I know, I owe you two shredded pork recipes, but in all honesty I spent three days eating nothing but banh mi, which was certainly delicious, but I did overload myself on pork so I put the rest of the meat in the freezer. I will be posting sometime over the next two weeks the promised recipes. In the meantime let’s talk about sweet potatoes. Yams and sweet potatoes rock the nutritional charts and subbing them in for potatoes in almost any recipe will up your vitamin and mineral intake. Luckily they are delicious as well. It turns out there is still a debate raging on as to what the difference is between the sweet potato and the yam. And the answer seems to lie in the point of origin and some language confusion. Basically, a true yam is African, and is related to grasses and lilies. While sweet potatoes are related to morning glories. The word yam comes via Portuguese from a West African word nyami meaning, “to eat.”(Harold McGee)
I got this recipe from east village kitchen. I was pretty excited to finally be able to make something from her site. She is an amazing baker and I’ll be honest, I am not. I used the white sweet potato sometimes called a Japanese Yam or a Hannah Yam because of all the options out there they are my favorite. They are milder in flavor, creamy and they develop a wonderful caramel toasted flavor when baked that I adore.
White Sweet Potato/Hannah Yam/Japanese Yam Gnocchi
Makes 85-100 gnocchi, no I’m not kidding. They freeze well!
2 large white yams equaling around 2 lbs
12 oz drained fresh ricotta
1 cup finely grated Parmesan cheese. I recommend getting a really nice one. You need about 5 ounces for the recipe, garnish and leftovers.
1 Tablespoon dark brown sugar
2 teaspoons salt
1 teaspoon nutmeg
2 ½ to 3 cups flour
1 cup salted butter I used Kerrygold
8 tablespoon chopped sage
fresh ground pepper
Bake the yams at 350 F for 40-50 minutes, until a fork goes in nice and easy. Let them cool. Remove the skin and put the cooled white sweet potato into a large bowl and mash them until they are as smooth as you can get them. Add the ricotta cheese and blend. Add the parmesan, dark brown sugar, salt, nutmeg and blend. Mix in the flour ½ cup at a time until the soft down forms. You don’t want to over mix it, or the gnocchi will come out rubbery. Once the dough has formed turn put it in plastic wrap and refrigerate for an hour. This will make the dough easier to roll and cut.
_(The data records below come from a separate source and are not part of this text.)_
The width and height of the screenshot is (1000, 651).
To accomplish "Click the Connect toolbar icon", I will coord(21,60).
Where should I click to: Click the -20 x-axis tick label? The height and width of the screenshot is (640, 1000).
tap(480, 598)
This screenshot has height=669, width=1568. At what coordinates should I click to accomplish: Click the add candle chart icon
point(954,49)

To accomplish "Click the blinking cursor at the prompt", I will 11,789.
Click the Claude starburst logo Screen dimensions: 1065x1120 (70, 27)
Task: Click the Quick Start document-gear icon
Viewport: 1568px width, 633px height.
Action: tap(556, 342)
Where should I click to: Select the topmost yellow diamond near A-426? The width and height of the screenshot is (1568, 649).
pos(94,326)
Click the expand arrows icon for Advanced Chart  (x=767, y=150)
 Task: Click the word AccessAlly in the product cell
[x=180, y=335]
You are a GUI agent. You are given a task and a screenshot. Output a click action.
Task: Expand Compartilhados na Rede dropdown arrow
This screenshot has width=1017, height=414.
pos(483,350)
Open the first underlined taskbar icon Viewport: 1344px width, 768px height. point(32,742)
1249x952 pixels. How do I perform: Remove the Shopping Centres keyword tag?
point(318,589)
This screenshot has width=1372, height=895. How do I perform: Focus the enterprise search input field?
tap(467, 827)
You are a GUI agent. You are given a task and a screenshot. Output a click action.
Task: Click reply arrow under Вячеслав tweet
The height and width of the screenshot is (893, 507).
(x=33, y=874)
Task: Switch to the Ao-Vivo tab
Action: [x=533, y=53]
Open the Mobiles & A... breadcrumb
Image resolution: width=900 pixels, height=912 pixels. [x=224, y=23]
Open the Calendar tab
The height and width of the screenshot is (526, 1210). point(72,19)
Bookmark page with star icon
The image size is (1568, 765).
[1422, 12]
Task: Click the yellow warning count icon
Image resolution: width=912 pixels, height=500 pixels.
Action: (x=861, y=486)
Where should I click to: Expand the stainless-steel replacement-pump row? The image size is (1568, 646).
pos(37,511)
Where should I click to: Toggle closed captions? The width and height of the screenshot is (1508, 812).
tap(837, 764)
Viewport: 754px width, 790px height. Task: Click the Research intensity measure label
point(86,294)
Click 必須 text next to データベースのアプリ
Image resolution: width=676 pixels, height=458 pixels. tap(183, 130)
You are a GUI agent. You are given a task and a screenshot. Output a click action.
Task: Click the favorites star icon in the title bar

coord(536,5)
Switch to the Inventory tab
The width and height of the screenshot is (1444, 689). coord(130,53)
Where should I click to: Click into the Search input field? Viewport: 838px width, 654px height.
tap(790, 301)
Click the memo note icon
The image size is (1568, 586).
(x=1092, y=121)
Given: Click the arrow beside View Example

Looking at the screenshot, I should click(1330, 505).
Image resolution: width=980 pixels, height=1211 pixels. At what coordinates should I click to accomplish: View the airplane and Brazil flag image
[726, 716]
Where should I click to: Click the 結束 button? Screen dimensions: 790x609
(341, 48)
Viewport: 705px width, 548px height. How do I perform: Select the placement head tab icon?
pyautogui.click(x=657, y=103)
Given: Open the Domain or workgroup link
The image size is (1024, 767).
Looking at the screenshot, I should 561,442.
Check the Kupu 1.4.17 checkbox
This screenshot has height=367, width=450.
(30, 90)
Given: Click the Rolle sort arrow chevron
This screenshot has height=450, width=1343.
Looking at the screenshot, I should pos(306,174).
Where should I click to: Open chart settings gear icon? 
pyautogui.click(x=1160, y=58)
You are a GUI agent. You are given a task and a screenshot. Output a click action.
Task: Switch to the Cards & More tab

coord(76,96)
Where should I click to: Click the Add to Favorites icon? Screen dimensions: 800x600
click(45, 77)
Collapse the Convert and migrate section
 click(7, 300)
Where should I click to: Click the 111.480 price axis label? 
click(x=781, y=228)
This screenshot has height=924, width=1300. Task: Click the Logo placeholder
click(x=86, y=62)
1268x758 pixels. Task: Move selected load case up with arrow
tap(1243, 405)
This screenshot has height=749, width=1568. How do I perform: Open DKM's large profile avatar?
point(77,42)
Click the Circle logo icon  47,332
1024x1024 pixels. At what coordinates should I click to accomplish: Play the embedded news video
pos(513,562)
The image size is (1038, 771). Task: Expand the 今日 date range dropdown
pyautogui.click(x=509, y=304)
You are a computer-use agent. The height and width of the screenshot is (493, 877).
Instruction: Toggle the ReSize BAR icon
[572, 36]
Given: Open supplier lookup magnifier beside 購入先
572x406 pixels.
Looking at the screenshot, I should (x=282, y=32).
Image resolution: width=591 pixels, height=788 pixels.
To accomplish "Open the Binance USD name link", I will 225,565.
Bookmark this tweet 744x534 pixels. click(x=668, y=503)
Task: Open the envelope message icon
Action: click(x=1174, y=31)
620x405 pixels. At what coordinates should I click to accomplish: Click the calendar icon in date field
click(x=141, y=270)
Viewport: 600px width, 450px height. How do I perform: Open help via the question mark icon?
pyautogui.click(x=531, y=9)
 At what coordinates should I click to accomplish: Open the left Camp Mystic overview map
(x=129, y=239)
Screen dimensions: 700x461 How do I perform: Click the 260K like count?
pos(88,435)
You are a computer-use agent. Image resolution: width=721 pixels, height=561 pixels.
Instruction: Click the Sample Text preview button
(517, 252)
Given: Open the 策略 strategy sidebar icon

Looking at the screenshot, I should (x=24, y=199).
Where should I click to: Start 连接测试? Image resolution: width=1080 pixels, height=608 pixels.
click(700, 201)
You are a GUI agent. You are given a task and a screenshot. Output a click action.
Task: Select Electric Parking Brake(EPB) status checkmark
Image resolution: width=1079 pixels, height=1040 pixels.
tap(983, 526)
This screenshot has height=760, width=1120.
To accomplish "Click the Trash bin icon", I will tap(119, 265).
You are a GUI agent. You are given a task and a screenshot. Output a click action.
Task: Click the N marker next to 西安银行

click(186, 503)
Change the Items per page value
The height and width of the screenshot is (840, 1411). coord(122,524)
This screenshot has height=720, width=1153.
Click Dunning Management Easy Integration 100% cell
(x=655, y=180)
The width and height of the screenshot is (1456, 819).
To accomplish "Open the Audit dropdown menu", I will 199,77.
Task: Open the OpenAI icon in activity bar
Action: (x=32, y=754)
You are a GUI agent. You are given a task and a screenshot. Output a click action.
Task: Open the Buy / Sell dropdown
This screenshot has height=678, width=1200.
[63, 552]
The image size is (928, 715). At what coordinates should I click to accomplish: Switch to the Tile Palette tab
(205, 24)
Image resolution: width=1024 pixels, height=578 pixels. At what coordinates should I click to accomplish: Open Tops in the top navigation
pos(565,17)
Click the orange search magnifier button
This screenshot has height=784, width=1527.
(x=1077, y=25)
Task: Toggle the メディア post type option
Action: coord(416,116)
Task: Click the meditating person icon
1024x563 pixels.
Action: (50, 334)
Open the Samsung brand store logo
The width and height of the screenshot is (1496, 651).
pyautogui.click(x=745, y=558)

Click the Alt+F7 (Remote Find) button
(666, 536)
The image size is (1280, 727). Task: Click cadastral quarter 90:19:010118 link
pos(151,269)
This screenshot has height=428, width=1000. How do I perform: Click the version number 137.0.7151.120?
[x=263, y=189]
Bring a large pot of water to a boil, add 2 tablespoons salt and bring to a boil again. Cover three baking sheets in parchment paper, one you will use for the uncooked gnocchi the others you will use for the cooked gnocchi.
Dust your work surface with flour. Unwrap the dough and divide into six even parts. Using your hands roll each part into 1 inch thick ropes and cut every 1 ½ inch. Working in batches that are ½ of the baking sheet size, boil the gnocchi for 6 minutes. They will float to the top of the water giving you a good indication when they are done. Take them out of the water and put them in a single layer on your other baking sheet. The gnocchi will feel slightly slimy (terrible word I know, but true!) to the touch when they first come out. This consistency will go away when they cool down to room temperature.
Once all the gnocchi is cooked and cooled, melt the cup of butter on a fairly high heat and cook for 5 minutes, or until the butter begins to brown. Add the chopped sage and turn off heat so you don’t burn the butter. Season the sage butter with fresh ground pepper. Pour 1/3 of the sage butter into a separate pan and heat again over a medium heat and add as much gnocchi as the pan can handle in a single layer. Sauté the gnocchi until they are reheated about 5 minutes. Take the gnocchi out of the pan, leaving the butter behind in the pan. Working in batches, add fresh sage butter and more gnocchi and repeat until all the gnocchi are cooked.
Place gnocchi on plate, drizzle with the left over sage butter, and shave parmesan over the top. I froze the gnocchi in portions in the butter sauce and used just a little chicken stock to reheat them, and they were delicious.